| About this task |
The data below needs to be returned exactly, line for line.
**********
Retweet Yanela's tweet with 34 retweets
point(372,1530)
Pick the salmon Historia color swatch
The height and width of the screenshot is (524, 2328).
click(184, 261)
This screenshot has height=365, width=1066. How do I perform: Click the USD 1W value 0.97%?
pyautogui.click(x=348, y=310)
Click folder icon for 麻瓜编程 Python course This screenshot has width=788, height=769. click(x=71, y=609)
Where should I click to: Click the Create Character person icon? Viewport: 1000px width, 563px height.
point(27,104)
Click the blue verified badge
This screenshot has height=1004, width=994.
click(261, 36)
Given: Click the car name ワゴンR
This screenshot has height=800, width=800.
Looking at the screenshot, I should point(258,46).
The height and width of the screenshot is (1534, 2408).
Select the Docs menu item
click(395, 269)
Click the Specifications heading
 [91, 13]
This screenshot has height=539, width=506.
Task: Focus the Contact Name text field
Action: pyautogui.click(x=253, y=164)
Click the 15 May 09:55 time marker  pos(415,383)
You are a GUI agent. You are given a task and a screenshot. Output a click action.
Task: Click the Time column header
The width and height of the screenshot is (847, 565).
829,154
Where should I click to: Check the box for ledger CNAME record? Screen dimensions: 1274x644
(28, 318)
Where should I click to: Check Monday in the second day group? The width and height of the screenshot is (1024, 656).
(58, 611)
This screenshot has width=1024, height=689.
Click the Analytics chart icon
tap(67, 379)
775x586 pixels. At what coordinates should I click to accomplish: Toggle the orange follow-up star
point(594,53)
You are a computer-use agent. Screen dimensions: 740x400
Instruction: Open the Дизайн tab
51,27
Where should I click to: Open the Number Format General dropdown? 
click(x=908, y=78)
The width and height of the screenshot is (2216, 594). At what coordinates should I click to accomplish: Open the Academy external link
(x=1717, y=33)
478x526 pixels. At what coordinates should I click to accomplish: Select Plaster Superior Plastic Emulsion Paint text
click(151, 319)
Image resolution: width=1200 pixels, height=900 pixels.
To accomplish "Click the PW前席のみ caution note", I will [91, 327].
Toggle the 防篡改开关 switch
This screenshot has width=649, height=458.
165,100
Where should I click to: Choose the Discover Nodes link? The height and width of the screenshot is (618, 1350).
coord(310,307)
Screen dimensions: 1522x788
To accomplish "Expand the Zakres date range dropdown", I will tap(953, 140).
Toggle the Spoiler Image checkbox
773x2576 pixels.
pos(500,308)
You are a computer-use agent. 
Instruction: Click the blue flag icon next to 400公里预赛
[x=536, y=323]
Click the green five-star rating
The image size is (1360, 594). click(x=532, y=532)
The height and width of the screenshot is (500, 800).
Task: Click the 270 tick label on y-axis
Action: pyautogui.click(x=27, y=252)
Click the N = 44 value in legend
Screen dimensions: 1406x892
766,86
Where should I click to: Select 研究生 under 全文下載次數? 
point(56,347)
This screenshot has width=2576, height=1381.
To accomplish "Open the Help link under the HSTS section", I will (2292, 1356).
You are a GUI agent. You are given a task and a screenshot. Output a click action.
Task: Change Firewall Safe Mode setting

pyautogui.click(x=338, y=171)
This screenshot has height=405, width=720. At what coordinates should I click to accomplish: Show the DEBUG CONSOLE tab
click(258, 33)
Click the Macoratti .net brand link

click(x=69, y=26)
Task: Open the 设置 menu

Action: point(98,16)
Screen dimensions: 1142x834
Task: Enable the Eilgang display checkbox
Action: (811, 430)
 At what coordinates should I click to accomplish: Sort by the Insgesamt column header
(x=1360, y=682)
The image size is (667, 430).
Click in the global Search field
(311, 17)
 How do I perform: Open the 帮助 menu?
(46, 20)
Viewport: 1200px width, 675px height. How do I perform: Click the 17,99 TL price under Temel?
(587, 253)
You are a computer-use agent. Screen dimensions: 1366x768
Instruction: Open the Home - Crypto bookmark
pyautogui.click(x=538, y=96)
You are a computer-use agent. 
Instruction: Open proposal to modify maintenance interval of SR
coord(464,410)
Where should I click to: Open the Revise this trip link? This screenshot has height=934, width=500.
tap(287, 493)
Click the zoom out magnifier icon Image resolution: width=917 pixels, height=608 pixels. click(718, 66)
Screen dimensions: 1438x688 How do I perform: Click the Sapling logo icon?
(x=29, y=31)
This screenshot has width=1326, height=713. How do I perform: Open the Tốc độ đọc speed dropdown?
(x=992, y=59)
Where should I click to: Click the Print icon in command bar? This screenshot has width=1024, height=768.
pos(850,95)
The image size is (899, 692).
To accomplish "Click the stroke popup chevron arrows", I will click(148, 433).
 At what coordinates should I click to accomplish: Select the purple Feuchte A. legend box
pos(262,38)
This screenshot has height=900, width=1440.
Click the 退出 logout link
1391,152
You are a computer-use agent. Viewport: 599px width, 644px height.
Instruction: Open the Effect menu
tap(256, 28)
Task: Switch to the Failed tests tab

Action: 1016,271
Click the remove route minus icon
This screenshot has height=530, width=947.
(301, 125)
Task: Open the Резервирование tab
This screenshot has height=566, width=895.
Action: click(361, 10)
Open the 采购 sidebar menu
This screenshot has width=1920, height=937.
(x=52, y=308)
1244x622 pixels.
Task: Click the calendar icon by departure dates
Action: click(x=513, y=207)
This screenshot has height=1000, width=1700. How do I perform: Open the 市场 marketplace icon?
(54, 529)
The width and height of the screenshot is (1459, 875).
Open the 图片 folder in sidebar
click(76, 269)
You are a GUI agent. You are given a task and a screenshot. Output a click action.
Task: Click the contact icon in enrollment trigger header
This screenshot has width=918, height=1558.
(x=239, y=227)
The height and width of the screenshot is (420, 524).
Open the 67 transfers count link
**********
| Written solution |
Retweet Yanela's tweet with 34 retweets
point(372,1530)
Pick the salmon Historia color swatch
The height and width of the screenshot is (524, 2328).
click(184, 261)
This screenshot has height=365, width=1066. How do I perform: Click the USD 1W value 0.97%?
pyautogui.click(x=348, y=310)
Click folder icon for 麻瓜编程 Python course This screenshot has width=788, height=769. click(x=71, y=609)
Where should I click to: Click the Create Character person icon? Viewport: 1000px width, 563px height.
point(27,104)
Click the blue verified badge
This screenshot has height=1004, width=994.
click(261, 36)
Given: Click the car name ワゴンR
This screenshot has height=800, width=800.
Looking at the screenshot, I should point(258,46).
The height and width of the screenshot is (1534, 2408).
Select the Docs menu item
click(395, 269)
Click the Specifications heading
 [91, 13]
This screenshot has height=539, width=506.
Task: Focus the Contact Name text field
Action: pyautogui.click(x=253, y=164)
Click the 15 May 09:55 time marker  pos(415,383)
You are a GUI agent. You are given a task and a screenshot. Output a click action.
Task: Click the Time column header
The width and height of the screenshot is (847, 565).
829,154
Where should I click to: Check the box for ledger CNAME record? Screen dimensions: 1274x644
(28, 318)
Where should I click to: Check Monday in the second day group? The width and height of the screenshot is (1024, 656).
(58, 611)
This screenshot has width=1024, height=689.
Click the Analytics chart icon
tap(67, 379)
775x586 pixels. At what coordinates should I click to accomplish: Toggle the orange follow-up star
point(594,53)
You are a computer-use agent. Screen dimensions: 740x400
Instruction: Open the Дизайн tab
51,27
Where should I click to: Open the Number Format General dropdown? 
click(x=908, y=78)
The width and height of the screenshot is (2216, 594). At what coordinates should I click to accomplish: Open the Academy external link
(x=1717, y=33)
478x526 pixels. At what coordinates should I click to accomplish: Select Plaster Superior Plastic Emulsion Paint text
click(151, 319)
Image resolution: width=1200 pixels, height=900 pixels.
To accomplish "Click the PW前席のみ caution note", I will [91, 327].
Toggle the 防篡改开关 switch
This screenshot has width=649, height=458.
165,100
Where should I click to: Choose the Discover Nodes link? The height and width of the screenshot is (618, 1350).
coord(310,307)
Screen dimensions: 1522x788
To accomplish "Expand the Zakres date range dropdown", I will tap(953, 140).
Toggle the Spoiler Image checkbox
773x2576 pixels.
pos(500,308)
You are a computer-use agent. 
Instruction: Click the blue flag icon next to 400公里预赛
[x=536, y=323]
Click the green five-star rating
The image size is (1360, 594). click(x=532, y=532)
The height and width of the screenshot is (500, 800).
Task: Click the 270 tick label on y-axis
Action: pyautogui.click(x=27, y=252)
Click the N = 44 value in legend
Screen dimensions: 1406x892
766,86
Where should I click to: Select 研究生 under 全文下載次數? 
point(56,347)
This screenshot has width=2576, height=1381.
To accomplish "Open the Help link under the HSTS section", I will (2292, 1356).
You are a GUI agent. You are given a task and a screenshot. Output a click action.
Task: Change Firewall Safe Mode setting

pyautogui.click(x=338, y=171)
This screenshot has height=405, width=720. At what coordinates should I click to accomplish: Show the DEBUG CONSOLE tab
click(258, 33)
Click the Macoratti .net brand link

click(x=69, y=26)
Task: Open the 设置 menu

Action: point(98,16)
Screen dimensions: 1142x834
Task: Enable the Eilgang display checkbox
Action: (811, 430)
 At what coordinates should I click to accomplish: Sort by the Insgesamt column header
(x=1360, y=682)
The image size is (667, 430).
Click in the global Search field
(311, 17)
 How do I perform: Open the 帮助 menu?
(46, 20)
Viewport: 1200px width, 675px height. How do I perform: Click the 17,99 TL price under Temel?
(587, 253)
You are a computer-use agent. Screen dimensions: 1366x768
Instruction: Open the Home - Crypto bookmark
pyautogui.click(x=538, y=96)
You are a computer-use agent. 
Instruction: Open proposal to modify maintenance interval of SR
coord(464,410)
Where should I click to: Open the Revise this trip link? This screenshot has height=934, width=500.
tap(287, 493)
Click the zoom out magnifier icon Image resolution: width=917 pixels, height=608 pixels. click(718, 66)
Screen dimensions: 1438x688 How do I perform: Click the Sapling logo icon?
(x=29, y=31)
This screenshot has width=1326, height=713. How do I perform: Open the Tốc độ đọc speed dropdown?
(x=992, y=59)
Where should I click to: Click the Print icon in command bar? This screenshot has width=1024, height=768.
pos(850,95)
The image size is (899, 692).
To accomplish "Click the stroke popup chevron arrows", I will click(148, 433).
 At what coordinates should I click to accomplish: Select the purple Feuchte A. legend box
pos(262,38)
This screenshot has height=900, width=1440.
Click the 退出 logout link
1391,152
You are a computer-use agent. Viewport: 599px width, 644px height.
Instruction: Open the Effect menu
tap(256, 28)
Task: Switch to the Failed tests tab

Action: 1016,271
Click the remove route minus icon
This screenshot has height=530, width=947.
(301, 125)
Task: Open the Резервирование tab
This screenshot has height=566, width=895.
Action: click(361, 10)
Open the 采购 sidebar menu
This screenshot has width=1920, height=937.
(x=52, y=308)
1244x622 pixels.
Task: Click the calendar icon by departure dates
Action: click(x=513, y=207)
This screenshot has height=1000, width=1700. How do I perform: Open the 市场 marketplace icon?
(54, 529)
The width and height of the screenshot is (1459, 875).
Open the 图片 folder in sidebar
click(76, 269)
You are a GUI agent. You are given a task and a screenshot. Output a click action.
Task: Click the contact icon in enrollment trigger header
This screenshot has width=918, height=1558.
(x=239, y=227)
The height and width of the screenshot is (420, 524).
Open the 67 transfers count link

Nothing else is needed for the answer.